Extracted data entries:

=== Section Start ===

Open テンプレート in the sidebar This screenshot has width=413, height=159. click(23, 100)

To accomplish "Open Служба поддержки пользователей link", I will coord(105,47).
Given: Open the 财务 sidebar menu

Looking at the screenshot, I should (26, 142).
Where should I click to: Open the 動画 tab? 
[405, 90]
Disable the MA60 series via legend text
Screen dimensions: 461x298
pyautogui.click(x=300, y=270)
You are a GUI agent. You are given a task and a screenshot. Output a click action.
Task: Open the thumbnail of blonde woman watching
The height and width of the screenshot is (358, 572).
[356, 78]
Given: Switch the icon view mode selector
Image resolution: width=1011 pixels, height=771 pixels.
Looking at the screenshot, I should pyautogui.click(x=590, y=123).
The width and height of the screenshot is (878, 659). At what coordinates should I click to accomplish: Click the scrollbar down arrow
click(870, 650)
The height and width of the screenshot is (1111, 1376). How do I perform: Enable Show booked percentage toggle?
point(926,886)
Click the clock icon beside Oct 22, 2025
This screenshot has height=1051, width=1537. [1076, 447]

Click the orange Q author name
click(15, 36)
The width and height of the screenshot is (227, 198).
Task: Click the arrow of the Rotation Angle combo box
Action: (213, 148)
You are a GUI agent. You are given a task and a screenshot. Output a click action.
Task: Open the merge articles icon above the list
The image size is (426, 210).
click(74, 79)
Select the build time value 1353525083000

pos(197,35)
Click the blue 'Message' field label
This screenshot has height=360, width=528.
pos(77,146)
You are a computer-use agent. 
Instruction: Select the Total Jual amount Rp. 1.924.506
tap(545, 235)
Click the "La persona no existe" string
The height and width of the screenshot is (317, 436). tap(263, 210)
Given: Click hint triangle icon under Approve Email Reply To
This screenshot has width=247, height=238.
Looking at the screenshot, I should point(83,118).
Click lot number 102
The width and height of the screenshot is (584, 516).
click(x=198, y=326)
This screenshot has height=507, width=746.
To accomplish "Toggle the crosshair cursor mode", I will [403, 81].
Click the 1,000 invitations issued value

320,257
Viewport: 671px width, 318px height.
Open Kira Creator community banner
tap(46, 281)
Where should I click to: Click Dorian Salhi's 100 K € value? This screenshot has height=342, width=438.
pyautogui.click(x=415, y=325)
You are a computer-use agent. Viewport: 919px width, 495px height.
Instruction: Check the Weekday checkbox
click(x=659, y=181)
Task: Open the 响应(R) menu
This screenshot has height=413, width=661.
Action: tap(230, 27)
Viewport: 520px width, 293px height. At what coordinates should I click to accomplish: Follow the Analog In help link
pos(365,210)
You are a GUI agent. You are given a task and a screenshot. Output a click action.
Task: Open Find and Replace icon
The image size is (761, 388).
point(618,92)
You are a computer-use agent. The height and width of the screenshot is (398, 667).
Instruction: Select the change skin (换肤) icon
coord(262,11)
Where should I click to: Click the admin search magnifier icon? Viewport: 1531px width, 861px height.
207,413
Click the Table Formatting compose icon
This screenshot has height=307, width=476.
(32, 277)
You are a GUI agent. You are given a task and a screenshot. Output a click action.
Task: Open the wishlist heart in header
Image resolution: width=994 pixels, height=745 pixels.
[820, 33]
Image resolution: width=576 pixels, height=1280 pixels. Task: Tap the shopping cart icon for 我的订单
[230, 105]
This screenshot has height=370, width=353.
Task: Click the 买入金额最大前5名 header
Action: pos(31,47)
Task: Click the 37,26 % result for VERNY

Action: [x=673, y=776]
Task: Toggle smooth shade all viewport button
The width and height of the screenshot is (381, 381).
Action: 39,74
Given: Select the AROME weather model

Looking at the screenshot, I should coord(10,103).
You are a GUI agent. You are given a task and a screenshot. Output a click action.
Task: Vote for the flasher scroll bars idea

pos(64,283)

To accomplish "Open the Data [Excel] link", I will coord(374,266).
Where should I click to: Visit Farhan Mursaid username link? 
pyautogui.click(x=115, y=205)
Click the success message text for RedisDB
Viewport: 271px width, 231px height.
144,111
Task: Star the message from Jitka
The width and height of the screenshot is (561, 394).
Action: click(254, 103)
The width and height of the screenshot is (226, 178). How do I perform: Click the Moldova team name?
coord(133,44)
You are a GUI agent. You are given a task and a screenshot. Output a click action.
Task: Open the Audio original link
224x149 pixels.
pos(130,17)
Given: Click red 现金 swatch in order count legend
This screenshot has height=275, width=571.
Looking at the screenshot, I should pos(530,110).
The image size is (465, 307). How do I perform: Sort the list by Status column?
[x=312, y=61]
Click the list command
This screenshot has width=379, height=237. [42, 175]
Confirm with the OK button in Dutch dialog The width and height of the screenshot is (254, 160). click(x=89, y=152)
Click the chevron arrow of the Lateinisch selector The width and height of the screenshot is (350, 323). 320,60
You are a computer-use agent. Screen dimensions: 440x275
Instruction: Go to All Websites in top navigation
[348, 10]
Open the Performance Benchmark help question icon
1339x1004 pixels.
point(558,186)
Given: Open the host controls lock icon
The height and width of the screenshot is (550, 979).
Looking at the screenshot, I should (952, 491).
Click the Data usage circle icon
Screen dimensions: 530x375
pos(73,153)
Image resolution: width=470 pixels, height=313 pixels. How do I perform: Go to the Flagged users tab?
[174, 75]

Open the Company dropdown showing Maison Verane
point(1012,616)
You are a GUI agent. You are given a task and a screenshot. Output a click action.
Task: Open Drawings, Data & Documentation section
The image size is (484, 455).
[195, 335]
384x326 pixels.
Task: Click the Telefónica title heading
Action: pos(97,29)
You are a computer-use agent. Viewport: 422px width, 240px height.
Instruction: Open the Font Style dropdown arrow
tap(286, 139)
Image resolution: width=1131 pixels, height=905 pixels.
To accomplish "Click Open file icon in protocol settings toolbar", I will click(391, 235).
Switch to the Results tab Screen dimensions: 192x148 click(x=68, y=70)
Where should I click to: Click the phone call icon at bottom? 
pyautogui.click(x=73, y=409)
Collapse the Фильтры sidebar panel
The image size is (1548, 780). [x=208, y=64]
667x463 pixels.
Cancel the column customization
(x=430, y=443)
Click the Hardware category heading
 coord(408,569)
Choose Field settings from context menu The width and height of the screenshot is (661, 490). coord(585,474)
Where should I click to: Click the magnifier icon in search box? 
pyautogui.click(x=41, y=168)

=== Section End ===

Wherever a line in the records contains the word "from", copy that line.

Task: Star the message from Jitka
Choose Field settings from context menu The width and height of the screenshot is (661, 490). coord(585,474)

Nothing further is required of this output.